23.09.2018

„Volkspartei SPD“? Das war einmal!

Es ist schon 24 Jahre her, dass die SPD in Bayern bei einer Landtagswahl auf 30 Prozent oder mehr gekommen ist. Doch seit den 30,0 Prozent von 1994 geht es für die weiß-blauen Genossen bergab. Bei den letzten drei Wahlen lag die Partei zwischen 18,6 und 20,6 Prozent: Am 14. Oktober droht nun ein Absturz auf zwölf, elf oder noch weniger Prozent.

Noch sind es knapp vier Wochen bis zur Wahl, doch für die Bayern-SPD und ihre Spitzenkandidatin Natascha Kohnen ist der GAU bereits eingetreten: Die so stolze Volkspartei SPD ist zu klein, um beim TV-Duell der beiden „Großen“ dabei sein zu dürfen. Also wird sich Ministerpräsident Markus Söder im Bayerischen Fernsehen mit dem Spitzenkandidaten der Grünen, Ludwig Hartmann, messen.
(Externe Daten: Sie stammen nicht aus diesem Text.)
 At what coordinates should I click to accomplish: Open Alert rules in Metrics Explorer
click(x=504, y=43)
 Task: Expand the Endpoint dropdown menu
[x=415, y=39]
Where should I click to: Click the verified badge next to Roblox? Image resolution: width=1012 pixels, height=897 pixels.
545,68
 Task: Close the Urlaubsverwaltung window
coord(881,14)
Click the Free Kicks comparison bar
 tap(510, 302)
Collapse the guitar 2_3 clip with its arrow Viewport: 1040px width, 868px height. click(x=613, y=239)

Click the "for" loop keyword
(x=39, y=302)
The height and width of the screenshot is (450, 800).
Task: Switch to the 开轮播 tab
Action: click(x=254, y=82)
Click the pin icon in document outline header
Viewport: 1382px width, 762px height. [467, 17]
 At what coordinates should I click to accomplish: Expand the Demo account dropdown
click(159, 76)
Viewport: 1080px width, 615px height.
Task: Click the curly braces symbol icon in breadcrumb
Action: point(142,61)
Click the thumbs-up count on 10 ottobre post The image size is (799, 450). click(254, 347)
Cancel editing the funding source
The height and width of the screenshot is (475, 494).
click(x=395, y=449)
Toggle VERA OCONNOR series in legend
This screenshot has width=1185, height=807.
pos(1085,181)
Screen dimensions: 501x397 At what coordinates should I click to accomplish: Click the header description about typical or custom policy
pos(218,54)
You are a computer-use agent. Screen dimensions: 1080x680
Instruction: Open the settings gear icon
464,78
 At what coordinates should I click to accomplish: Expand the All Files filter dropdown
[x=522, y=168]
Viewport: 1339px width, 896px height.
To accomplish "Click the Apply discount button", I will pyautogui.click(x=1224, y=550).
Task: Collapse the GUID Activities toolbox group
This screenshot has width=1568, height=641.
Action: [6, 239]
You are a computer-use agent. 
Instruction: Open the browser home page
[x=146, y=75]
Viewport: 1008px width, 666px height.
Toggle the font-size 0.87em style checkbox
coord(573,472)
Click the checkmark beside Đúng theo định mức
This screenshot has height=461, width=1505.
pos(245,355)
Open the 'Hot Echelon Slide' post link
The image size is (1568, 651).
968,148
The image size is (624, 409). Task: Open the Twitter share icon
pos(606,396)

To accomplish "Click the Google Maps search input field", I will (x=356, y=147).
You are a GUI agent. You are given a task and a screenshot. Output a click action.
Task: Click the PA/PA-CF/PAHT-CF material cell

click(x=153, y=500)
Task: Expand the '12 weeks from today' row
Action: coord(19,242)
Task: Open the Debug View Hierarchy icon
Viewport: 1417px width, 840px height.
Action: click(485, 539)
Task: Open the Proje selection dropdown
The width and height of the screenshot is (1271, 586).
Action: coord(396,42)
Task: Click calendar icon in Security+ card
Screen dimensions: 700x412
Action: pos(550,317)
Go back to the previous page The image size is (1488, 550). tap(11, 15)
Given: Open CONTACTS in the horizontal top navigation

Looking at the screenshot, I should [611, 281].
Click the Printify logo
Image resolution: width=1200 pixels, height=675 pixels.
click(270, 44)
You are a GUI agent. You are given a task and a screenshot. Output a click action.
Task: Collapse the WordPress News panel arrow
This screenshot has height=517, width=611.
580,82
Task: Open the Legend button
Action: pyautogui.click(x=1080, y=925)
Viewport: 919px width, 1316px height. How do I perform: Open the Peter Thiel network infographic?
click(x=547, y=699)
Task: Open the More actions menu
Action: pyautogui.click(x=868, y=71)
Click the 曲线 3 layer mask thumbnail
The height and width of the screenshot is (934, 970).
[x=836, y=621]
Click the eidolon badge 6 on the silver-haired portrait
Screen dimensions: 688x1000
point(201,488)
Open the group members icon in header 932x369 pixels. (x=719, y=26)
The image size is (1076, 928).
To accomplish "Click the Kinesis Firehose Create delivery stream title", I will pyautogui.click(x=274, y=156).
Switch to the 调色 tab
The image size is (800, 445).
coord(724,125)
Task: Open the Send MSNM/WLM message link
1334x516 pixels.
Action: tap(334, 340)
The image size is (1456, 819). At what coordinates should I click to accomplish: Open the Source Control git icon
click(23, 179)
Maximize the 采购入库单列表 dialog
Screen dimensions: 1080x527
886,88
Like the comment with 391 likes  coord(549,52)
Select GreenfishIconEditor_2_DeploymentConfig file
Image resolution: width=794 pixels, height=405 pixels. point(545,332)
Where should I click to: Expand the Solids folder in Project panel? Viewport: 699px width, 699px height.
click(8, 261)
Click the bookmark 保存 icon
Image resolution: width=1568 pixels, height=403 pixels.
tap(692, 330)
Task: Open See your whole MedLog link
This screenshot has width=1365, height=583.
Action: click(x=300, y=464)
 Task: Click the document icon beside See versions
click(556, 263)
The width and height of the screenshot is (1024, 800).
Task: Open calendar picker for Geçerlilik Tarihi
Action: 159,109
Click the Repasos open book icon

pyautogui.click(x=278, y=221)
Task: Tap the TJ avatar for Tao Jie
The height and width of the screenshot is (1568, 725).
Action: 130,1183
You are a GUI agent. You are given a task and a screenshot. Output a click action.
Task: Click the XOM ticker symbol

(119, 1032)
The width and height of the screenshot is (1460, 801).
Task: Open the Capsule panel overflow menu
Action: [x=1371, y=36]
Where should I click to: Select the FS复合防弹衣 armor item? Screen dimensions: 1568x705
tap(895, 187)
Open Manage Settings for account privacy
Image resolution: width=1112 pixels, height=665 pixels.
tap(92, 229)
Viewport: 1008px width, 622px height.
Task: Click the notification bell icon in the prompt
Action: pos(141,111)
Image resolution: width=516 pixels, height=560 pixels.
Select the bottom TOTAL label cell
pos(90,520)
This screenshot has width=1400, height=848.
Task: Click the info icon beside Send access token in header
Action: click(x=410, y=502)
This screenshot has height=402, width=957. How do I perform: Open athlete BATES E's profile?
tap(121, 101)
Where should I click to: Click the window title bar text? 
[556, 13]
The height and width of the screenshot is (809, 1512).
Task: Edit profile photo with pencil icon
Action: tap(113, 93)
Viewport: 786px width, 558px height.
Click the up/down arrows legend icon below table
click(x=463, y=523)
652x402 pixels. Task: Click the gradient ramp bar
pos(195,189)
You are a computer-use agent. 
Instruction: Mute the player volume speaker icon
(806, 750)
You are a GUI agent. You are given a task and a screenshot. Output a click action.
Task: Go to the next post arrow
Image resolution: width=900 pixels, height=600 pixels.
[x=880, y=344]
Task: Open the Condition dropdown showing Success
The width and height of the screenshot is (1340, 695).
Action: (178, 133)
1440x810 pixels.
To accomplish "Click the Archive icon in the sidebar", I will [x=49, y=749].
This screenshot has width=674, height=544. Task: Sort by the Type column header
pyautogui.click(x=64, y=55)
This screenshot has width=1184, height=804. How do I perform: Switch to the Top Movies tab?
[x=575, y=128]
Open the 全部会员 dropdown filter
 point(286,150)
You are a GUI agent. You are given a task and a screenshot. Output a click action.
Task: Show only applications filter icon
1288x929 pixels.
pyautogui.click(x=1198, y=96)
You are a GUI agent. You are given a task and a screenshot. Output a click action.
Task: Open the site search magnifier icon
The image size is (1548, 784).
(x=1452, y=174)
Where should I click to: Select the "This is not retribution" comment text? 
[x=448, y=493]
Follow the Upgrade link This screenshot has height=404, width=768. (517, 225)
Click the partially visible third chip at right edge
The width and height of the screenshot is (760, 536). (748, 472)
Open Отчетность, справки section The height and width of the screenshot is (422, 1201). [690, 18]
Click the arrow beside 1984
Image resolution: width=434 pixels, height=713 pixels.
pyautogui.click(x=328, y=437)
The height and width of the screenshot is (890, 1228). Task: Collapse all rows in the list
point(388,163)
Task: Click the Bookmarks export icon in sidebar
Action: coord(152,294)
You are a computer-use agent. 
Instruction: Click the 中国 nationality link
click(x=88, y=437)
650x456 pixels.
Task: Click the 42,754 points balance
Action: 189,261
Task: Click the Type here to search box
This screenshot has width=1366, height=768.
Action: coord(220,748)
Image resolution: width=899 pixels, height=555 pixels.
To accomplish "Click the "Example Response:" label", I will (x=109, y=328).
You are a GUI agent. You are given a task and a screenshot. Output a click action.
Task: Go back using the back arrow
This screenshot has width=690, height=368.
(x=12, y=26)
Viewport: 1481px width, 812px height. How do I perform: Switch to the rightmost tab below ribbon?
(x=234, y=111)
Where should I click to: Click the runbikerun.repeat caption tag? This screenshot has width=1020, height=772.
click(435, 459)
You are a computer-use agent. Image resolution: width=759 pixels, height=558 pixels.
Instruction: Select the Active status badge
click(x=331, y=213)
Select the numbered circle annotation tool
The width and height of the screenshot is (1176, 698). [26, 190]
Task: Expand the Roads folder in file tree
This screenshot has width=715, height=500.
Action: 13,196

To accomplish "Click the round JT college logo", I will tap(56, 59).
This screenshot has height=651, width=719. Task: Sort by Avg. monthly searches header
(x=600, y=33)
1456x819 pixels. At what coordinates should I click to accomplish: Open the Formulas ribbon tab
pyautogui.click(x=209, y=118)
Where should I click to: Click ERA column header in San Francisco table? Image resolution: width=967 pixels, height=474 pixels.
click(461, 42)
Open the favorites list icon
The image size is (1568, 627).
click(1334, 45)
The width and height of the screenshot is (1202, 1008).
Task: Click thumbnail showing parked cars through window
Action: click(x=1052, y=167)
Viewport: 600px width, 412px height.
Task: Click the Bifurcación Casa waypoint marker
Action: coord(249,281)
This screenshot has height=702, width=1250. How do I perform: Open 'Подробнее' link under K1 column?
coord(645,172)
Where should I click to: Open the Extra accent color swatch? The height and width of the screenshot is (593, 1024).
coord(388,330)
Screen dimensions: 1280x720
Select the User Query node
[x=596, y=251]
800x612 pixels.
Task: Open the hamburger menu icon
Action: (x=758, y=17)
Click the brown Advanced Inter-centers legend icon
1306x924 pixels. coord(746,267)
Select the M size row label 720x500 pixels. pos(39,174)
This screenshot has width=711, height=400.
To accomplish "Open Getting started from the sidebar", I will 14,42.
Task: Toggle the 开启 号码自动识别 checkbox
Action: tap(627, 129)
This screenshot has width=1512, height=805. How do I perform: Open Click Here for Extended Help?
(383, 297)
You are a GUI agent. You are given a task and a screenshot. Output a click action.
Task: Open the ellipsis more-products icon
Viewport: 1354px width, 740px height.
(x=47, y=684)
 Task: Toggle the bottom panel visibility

Denn in den Umfragen liegen die Grünen mit 17 Prozent klar auf Platz zwei. Die SPD konkurriert dagegen mit den Freien Wählern und der AfD um Platz drei; sie liegen derzeit alle bei elf Prozent. Die SPD-Frau Kohnen darf sich deshalb mit den anderen „Kleinen“ in einer Fünferrunde messen – was für eine Schmach.

Die SPD steht aber nicht nur in Bayern noch schlechter da als im Bund, wo sie in den Umfragen auf 17 bis 20 Prozent kommt. Gleich in fünf weiteren Bundesländern neben Bayern kommen die Genossen nur auf Werte unter 20 Prozent: in Thüringen (10), Bayern und Sachsen (jeweils 11), Sachsen-Anhalt (14) und Berlin (17). Überall dort ist die SPD nur noch viertstärkste Kraft. Wer dieser stolzen Partei das vor zehn Jahren vorhergesagt hätte, wäre als politisch unzurechnungsfähig eingestuft worden.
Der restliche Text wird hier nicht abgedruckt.